TASK DESCRIPTION
Copy the passage on sleep and the body's clock from "Sleep likes structure, so" up to and including "not have to.".

TEXT

● ● ● ● ● ● ●

Light is one of the most powerful cues for our internal clock. Getting outside and exposing yourself to natural sunlight soon after waking can go a long way toward resetting your biological clock. Conversely, weaning yourself off of bright light (including the light from electronic devices) at the end of the day is key to setting the stage for a good night’s sleep. (The body’s clock is most sensitive to light in the hour after waking and in the two hours before bedtime.)

Researchers have also found that early morning exercise can help advance your body’s clock if you have trouble getting in gear early in the day or difficulty winding down at the end of the day.

Additional habits to good sleep hygiene

Sleep likes structure, so a routine is critical to resetting our body’s clock and developing good sleep hygiene. I tell clients that the single most effective step they can take is to rise and retire at the same time each day. Prioritize consistency, even if it means waking up when you do not have to.

● ● ● ● ● ● ●

SUPPLIED DATA
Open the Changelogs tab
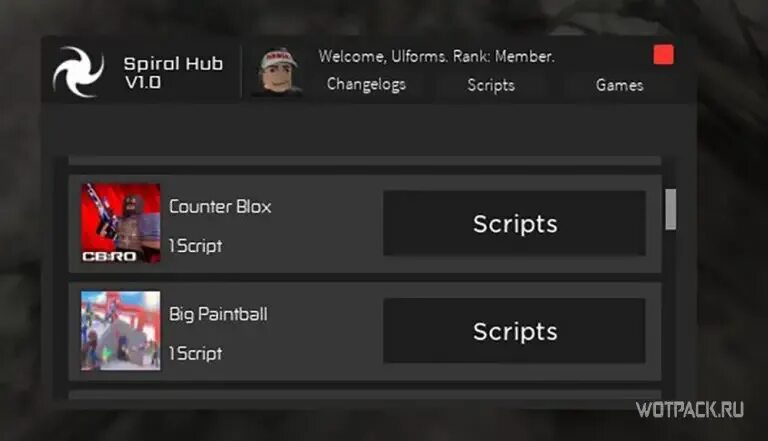The height and width of the screenshot is (441, 768). [x=366, y=84]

● ● ● ● ● ● ●

ANSWER TO THIS TASK
Sleep likes structure, so a routine is critical to resetting our body’s clock and developing good sleep hygiene. I tell clients that the single most effective step they can take is to rise and retire at the same time each day. Prioritize consistency, even if it means waking up when you do not have to.